**Try it**
Write out the records again, exactly, leaving none out.

**Dataset content**
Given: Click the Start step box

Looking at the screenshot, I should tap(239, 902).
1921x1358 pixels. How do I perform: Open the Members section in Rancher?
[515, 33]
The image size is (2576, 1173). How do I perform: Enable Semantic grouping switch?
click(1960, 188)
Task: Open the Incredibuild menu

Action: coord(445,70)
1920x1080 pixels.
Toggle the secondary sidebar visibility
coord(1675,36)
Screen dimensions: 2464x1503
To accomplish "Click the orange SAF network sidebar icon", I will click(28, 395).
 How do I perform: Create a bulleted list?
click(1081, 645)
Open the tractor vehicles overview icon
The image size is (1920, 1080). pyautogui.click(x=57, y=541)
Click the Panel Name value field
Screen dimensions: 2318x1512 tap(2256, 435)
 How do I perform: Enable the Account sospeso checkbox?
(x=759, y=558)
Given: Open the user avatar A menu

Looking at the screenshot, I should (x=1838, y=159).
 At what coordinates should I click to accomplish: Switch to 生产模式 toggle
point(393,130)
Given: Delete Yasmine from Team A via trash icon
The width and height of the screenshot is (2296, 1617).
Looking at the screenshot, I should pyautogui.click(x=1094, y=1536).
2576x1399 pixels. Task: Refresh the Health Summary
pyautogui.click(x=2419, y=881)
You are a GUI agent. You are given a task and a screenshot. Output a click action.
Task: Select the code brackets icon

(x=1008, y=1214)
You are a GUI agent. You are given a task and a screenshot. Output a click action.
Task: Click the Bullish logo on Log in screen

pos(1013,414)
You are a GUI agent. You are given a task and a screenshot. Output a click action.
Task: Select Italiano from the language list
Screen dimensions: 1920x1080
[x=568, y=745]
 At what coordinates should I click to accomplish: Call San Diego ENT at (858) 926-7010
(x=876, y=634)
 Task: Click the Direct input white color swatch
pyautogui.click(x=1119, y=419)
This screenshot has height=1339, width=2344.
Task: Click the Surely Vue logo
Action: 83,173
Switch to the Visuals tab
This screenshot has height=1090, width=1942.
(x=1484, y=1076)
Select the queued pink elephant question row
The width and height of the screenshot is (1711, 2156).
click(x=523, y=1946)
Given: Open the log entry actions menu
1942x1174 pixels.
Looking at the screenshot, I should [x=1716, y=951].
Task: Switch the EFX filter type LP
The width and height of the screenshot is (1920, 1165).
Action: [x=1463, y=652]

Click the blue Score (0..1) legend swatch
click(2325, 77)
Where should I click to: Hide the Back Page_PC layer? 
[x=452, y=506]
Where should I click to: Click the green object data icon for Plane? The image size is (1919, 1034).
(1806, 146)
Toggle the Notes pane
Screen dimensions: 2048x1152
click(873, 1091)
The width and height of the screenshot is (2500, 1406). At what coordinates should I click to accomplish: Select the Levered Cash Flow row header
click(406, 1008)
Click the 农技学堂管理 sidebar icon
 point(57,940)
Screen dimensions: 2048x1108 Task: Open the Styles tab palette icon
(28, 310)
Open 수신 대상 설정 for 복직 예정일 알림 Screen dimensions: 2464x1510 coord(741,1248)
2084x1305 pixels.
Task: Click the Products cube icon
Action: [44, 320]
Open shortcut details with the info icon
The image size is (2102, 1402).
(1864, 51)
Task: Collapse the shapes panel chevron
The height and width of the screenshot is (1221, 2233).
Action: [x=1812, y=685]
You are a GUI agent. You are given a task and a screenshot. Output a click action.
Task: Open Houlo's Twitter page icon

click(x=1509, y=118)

**Output of the exercise**
Given: Click the Start step box

Looking at the screenshot, I should tap(239, 902).
1921x1358 pixels. How do I perform: Open the Members section in Rancher?
[515, 33]
The image size is (2576, 1173). How do I perform: Enable Semantic grouping switch?
click(1960, 188)
Task: Open the Incredibuild menu

Action: coord(445,70)
1920x1080 pixels.
Toggle the secondary sidebar visibility
coord(1675,36)
Screen dimensions: 2464x1503
To accomplish "Click the orange SAF network sidebar icon", I will click(28, 395).
 How do I perform: Create a bulleted list?
click(1081, 645)
Open the tractor vehicles overview icon
The image size is (1920, 1080). pyautogui.click(x=57, y=541)
Click the Panel Name value field
Screen dimensions: 2318x1512 tap(2256, 435)
 How do I perform: Enable the Account sospeso checkbox?
(x=759, y=558)
Given: Open the user avatar A menu

Looking at the screenshot, I should (x=1838, y=159).
 At what coordinates should I click to accomplish: Switch to 生产模式 toggle
point(393,130)
Given: Delete Yasmine from Team A via trash icon
The width and height of the screenshot is (2296, 1617).
Looking at the screenshot, I should pyautogui.click(x=1094, y=1536).
2576x1399 pixels. Task: Refresh the Health Summary
pyautogui.click(x=2419, y=881)
You are a GUI agent. You are given a task and a screenshot. Output a click action.
Task: Select the code brackets icon

(x=1008, y=1214)
You are a GUI agent. You are given a task and a screenshot. Output a click action.
Task: Click the Bullish logo on Log in screen

pos(1013,414)
You are a GUI agent. You are given a task and a screenshot. Output a click action.
Task: Select Italiano from the language list
Screen dimensions: 1920x1080
[x=568, y=745]
 At what coordinates should I click to accomplish: Call San Diego ENT at (858) 926-7010
(x=876, y=634)
 Task: Click the Direct input white color swatch
pyautogui.click(x=1119, y=419)
This screenshot has height=1339, width=2344.
Task: Click the Surely Vue logo
Action: 83,173
Switch to the Visuals tab
This screenshot has height=1090, width=1942.
(x=1484, y=1076)
Select the queued pink elephant question row
The width and height of the screenshot is (1711, 2156).
click(x=523, y=1946)
Given: Open the log entry actions menu
1942x1174 pixels.
Looking at the screenshot, I should [x=1716, y=951].
Task: Switch the EFX filter type LP
The width and height of the screenshot is (1920, 1165).
Action: [x=1463, y=652]

Click the blue Score (0..1) legend swatch
click(2325, 77)
Where should I click to: Hide the Back Page_PC layer? 
[x=452, y=506]
Where should I click to: Click the green object data icon for Plane? The image size is (1919, 1034).
(1806, 146)
Toggle the Notes pane
Screen dimensions: 2048x1152
click(873, 1091)
The width and height of the screenshot is (2500, 1406). At what coordinates should I click to accomplish: Select the Levered Cash Flow row header
click(406, 1008)
Click the 农技学堂管理 sidebar icon
 point(57,940)
Screen dimensions: 2048x1108 Task: Open the Styles tab palette icon
(28, 310)
Open 수신 대상 설정 for 복직 예정일 알림 Screen dimensions: 2464x1510 coord(741,1248)
2084x1305 pixels.
Task: Click the Products cube icon
Action: [44, 320]
Open shortcut details with the info icon
The image size is (2102, 1402).
(1864, 51)
Task: Collapse the shapes panel chevron
The height and width of the screenshot is (1221, 2233).
Action: [x=1812, y=685]
You are a GUI agent. You are given a task and a screenshot. Output a click action.
Task: Open Houlo's Twitter page icon

click(x=1509, y=118)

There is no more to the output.